• Document segment:

========

We know we’re in strange times:
In 1977, Carl Bernstein published an exposé of a CIA program known as Operation Mockingbird, a covert program involving, according to Bernstein, “more than 400 American journalists who in the past 25 years have secretly carried out assignments for the Central Intelligence Agency.” Bernstein found that in “many instances” CIA documents revealed that “journalists were engaged to perform tasks for the CIA with the consent of the managements of America’s leading news organizations.”
Fast-forward to December 2016, and one can see that there isn’t much need for a covert government program these days. The recent raft of unverified, anonymously sourced and circumstantial stories alleging that the Russian government interfered in the US presidential election with the aim of electing Republican Donald J. Trump shows that today too much of the media is all too happy to do overtly what the CIA had once paid it to do covertly: regurgitate the claims of the spy agency and attack the credibility of those who question it…
Do read the whole article. I find it astonishing that the MSM – and the larger left – is taking the CIA’s word as gospel. This is the same MSM – and larger left – which for the past 40 years has assumed that anything the CIA says is a lie. James Carden – the author – keeps that tradition alive, but he seems a pretty lonely voice on the left these days.

========

• Collected data:
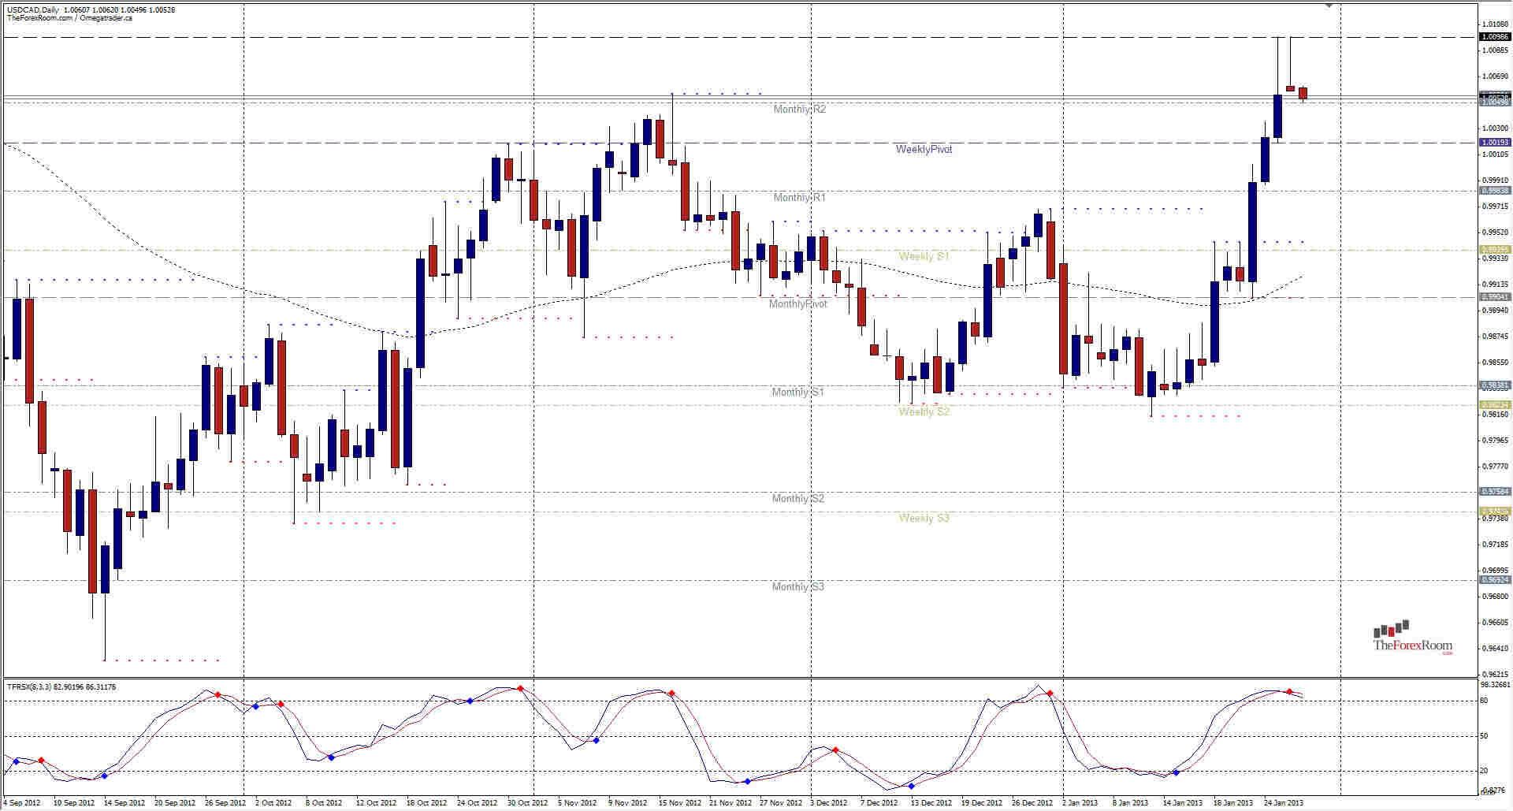Viewport: 1513px width, 811px height.
Task: Click the Weekly S2 level label
Action: 922,411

========

• Short exercise: Please check the passage on the CIA and the press: how many American journalists did Carl Bernstein say had secretly carried out assignments for the CIA?

• Correct output: More than 400 American journalists, over the previous 25 years.